El hombre dijo algo, pero hablaba demasiado bajo y su boca no se abría lo suficiente. En el cráneo tenía un hematoma cruel, a la altura de los ojos, de un color amarillento; alrededor, retorcidas y sinuosas como los tentáculos de un pulpo, unas venas varicosas se habían hecho visibles. Una ambulancia, ¡joder, una ambulancia!, pensó Juan, pero la carretera estaba llena de coches, una farola se había caído sobre un grupo de gente, y todo el mundo estaba dándose hostias. Y notaba, reverberando en algún lugar recóndito de sus testículos, que las cosas no iban sino a empeorar. Pronto.
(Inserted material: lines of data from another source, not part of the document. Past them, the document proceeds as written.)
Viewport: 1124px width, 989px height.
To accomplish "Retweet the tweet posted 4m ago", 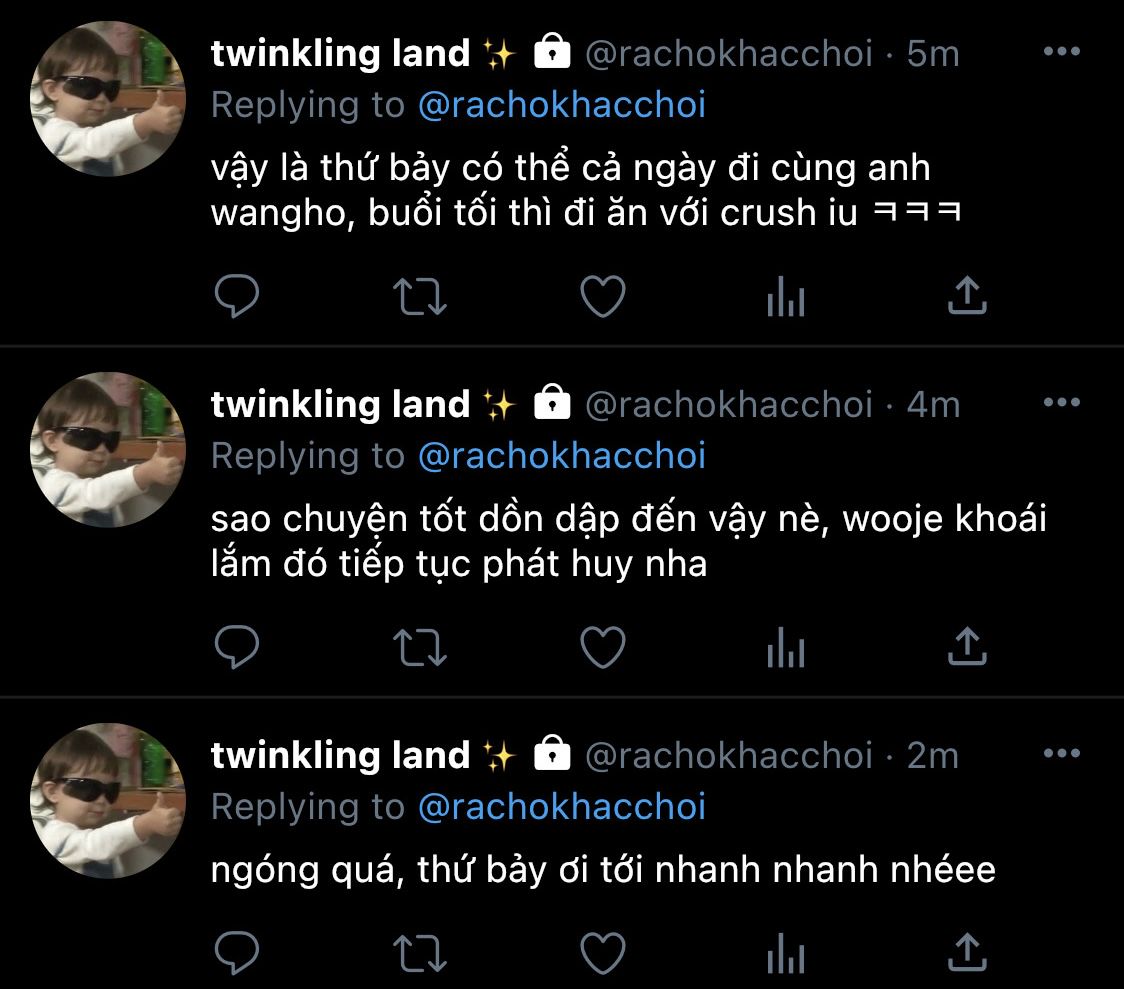I will coord(420,648).
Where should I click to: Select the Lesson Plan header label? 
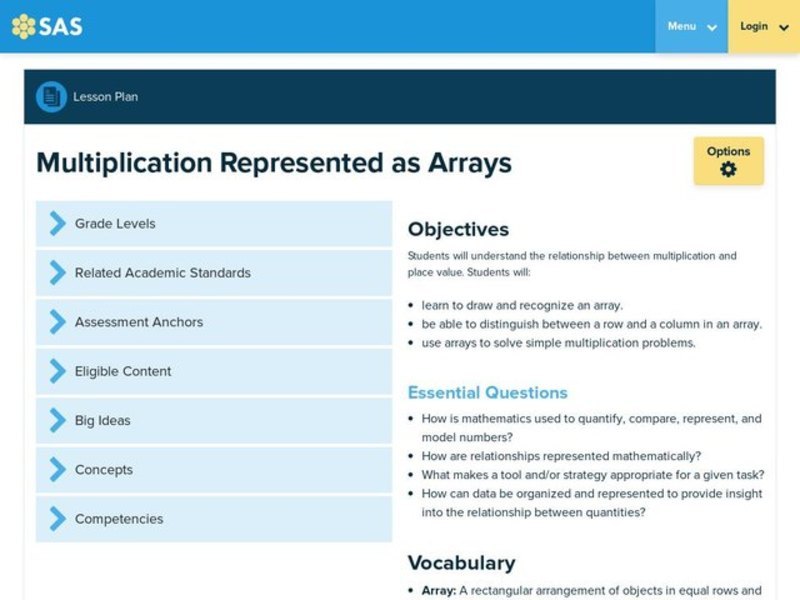pos(105,96)
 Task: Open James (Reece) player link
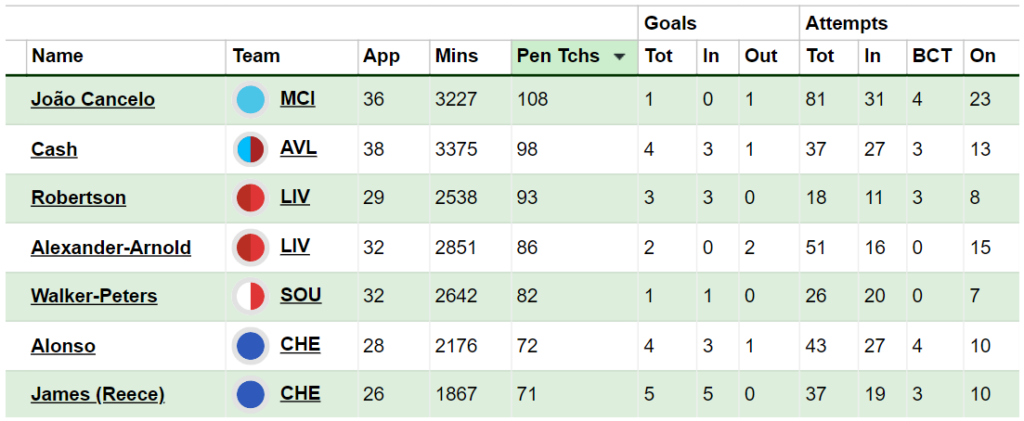pos(98,395)
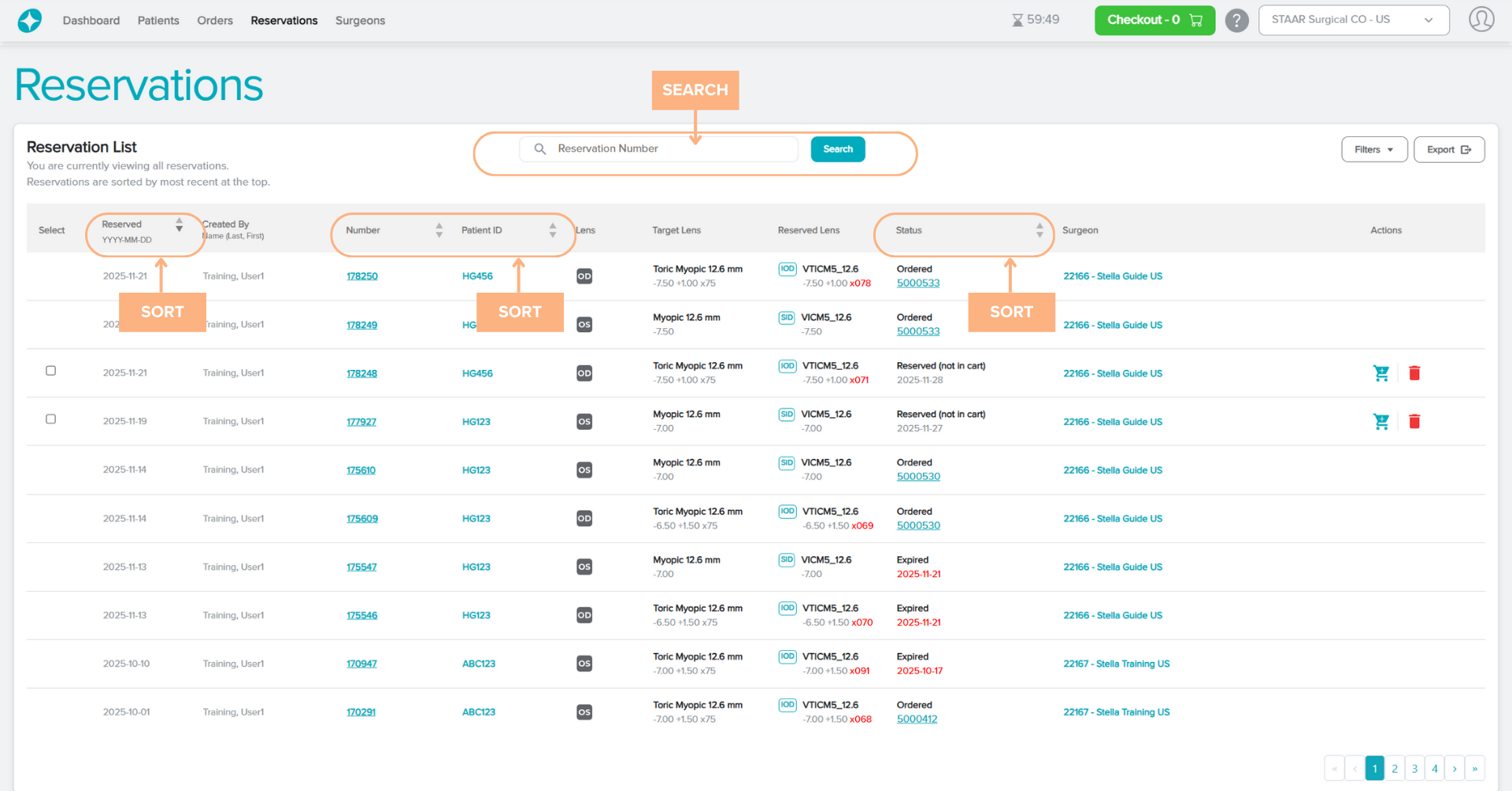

Lograron, sin embargo, llevarse a aquel hombre unos cuantos metros más allá, y lo dejaron sentado en el escalón de un portal. Casi parecía un mendigo; hubiera podido pasar por su lado cualquier día de la semana y haberle arrojado unas monedas, y quizá por eso le inspiraba una gran compasión. Se quedó de pie, rodeado de gente que se trababa en peleas, de gente que caía al suelo, de un hombre que tan sólo momentos antes había estado pasando el aviso de que la leche en tetra-brik se había acabado, y ahora hundía su puño en la cara de alguien. Y de su padre, que en mitad de aquella especie de jauría alimentada por el miedo, pasaba un dedo ensangrentado por delante de los ojos de aquel desconocido para asegurarse de que no estaba conmocionado, mientras con la mano derecha le controlaba el pulso en la muñeca.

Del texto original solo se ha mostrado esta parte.